L’économie innovante
Le déploiement de l’énergie nucléaire est un investissement dans le savoir-faire technique polonais et dans une économie fondée sur la connaissance. L’industrie nucléaire se caractérise par des normes de sécurité très élevées et des exigences techniques comparables à celles de l’industrie aérospatiale. Le secteur nucléaire est étroitement lié au développement des installations scientifiques et de recherche. En Pologne, nous avons un réacteur nucléaire de recherche appelé « Maria », ainsi que les centres renommés avec l’expérience dans ce domaine. La Pologne est également le premier producteur mondial de produits radiopharmaceutiques utilisés dans les diagnostics et les thérapies oncologiques, représentant un cinquième de la production mondiale de molybdène 99, le plus important isotope médical.
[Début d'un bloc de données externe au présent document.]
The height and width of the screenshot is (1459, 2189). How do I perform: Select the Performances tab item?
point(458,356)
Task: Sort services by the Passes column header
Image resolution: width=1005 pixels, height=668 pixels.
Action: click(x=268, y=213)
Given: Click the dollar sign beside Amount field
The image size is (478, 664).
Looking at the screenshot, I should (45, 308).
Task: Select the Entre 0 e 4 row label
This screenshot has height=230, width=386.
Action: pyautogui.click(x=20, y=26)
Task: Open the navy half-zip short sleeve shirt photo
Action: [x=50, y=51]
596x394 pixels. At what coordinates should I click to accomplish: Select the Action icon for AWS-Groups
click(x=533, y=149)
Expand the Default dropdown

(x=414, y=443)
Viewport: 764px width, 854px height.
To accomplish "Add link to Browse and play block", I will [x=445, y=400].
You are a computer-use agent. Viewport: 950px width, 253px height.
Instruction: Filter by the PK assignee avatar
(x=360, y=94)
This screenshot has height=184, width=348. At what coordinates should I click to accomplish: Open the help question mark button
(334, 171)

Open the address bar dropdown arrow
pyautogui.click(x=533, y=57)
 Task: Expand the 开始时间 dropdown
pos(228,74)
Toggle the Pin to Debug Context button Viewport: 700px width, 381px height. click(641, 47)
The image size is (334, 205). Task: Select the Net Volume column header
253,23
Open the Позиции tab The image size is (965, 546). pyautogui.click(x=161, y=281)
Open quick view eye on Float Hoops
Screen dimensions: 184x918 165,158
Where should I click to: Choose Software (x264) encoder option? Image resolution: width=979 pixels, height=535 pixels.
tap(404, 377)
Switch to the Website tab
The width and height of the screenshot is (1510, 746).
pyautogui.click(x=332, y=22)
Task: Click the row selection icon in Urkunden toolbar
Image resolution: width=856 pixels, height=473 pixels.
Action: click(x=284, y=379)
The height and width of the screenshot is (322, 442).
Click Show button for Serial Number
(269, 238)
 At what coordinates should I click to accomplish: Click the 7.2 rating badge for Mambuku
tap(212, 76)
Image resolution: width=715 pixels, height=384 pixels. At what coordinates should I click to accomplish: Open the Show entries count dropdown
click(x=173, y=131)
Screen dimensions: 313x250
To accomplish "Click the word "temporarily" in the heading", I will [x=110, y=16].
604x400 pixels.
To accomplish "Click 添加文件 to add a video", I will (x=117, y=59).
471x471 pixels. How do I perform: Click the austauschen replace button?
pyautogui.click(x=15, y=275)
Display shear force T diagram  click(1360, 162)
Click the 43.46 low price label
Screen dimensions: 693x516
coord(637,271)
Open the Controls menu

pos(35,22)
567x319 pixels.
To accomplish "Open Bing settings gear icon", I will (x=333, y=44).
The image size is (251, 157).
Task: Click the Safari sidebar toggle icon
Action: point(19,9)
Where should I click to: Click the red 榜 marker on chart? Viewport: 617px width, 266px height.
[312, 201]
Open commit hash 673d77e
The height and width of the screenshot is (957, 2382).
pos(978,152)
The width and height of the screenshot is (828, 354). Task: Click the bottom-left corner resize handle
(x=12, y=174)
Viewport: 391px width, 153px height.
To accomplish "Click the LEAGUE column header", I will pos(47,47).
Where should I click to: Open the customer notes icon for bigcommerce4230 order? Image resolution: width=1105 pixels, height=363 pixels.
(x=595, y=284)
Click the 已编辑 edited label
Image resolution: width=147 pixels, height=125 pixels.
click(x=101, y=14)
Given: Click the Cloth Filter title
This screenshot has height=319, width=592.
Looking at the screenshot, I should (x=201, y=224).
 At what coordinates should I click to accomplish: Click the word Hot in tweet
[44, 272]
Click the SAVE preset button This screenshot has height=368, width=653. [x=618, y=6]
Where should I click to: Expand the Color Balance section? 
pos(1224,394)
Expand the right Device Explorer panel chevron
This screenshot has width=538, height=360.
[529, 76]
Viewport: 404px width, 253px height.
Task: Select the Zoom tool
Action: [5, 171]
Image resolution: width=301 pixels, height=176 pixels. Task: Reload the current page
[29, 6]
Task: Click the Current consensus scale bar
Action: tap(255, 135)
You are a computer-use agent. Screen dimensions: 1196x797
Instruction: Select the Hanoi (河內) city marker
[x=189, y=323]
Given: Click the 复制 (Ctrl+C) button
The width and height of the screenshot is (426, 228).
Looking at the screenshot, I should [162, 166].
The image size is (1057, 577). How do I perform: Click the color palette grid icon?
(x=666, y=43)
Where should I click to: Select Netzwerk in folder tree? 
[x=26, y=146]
Pour l’industrie polonaise, l’énergie nucléaire offre une possibilité de mettre en œuvre les projets à la pointe de la technologie susceptibles de contribuer à la création d’emplois stables et de grande valeur au niveau de l’ensemble de l’économie. Le développement du secteur nucléaire en Pologne pourrait également être un facteur d’accélération du transfert de technologies et du développement de nombreuses industries parentes utilisant des rayonnements ionisants.
L’analyse du potentiel industriel de la Pologne réalisée par le ministère de l’Énergie montre que les entreprises polonaises ont une expérience de la mise en œuvre et de la fourniture de composants pour les centrales nucléaires. Le catalogue « Industrie polonaise de l’énergie nucléaire » publié par le ministère de l’Énergie répertorie plus de 300 entités compétentes dans le domaine de l’énergie nucléaire. 25 entreprises polonaises ont participé à la construction de l’unité 3 de la centrale nucléaire d’Olkiluoto en Finlande. Des entrepreneurs polonais ont également travaillé pour des centrales nucléaires en Russie, en Ukraine, au Japon et au Mexique.
Nouvelles technologies
Le nucléaire ne concerne pas seulement la production d’électricité. L’équipe désignée par moi-même a recommandé l’initiation des travaux sur la mise en œuvre en Pologne des réacteurs à haute température (HTR) de la dernière, quatrième génération, générant la chaleur industrielle. Les réacteurs de ce type sont de petites installations thermiques qui desservent les industries utilisant une chaleur supérieure à 500 degrés Celsius. Cette technologie nous placerait à l’avant-garde des pays développant les technologies nucléaires les plus avancées, et de tels réacteurs pourraient devenir notre produit d’exportation.
Le réacteur HTR est également prometteur pour une autre raison. Permettant d’obtenir une température de 1 000 degrés Celsius, il pourrait être utilisé pour produire le carburant du futur – l’hydrogène. Ce serait un saut de civilisation pour notre pays.
L’atome polonais
Il est vrai que le nucléaire coûte cher au stade de l’investissement. Cependant, le nucléaire est l’énergie la moins chère, notamment en raison de son coût faible de combustible, de sa longue durée de vie (jusqu’à 80 ans) et de son absence d’émission. Le combustible et les émissions de CO2 représentent 70 à 80% du coût de production d’électricité dans une centrale à gaz, contre 10% seulement dans une centrale nucléaire. La hausse récente des prix des quotas d’émission de CO2 met en évidence cette différence en faveur de l’atome.
Le ministère de l’Énergie a préparé un amendement au Programme d’Energie nucléaire polonais, qui sera soumis au Conseil des ministres d’ici la fin de 2018.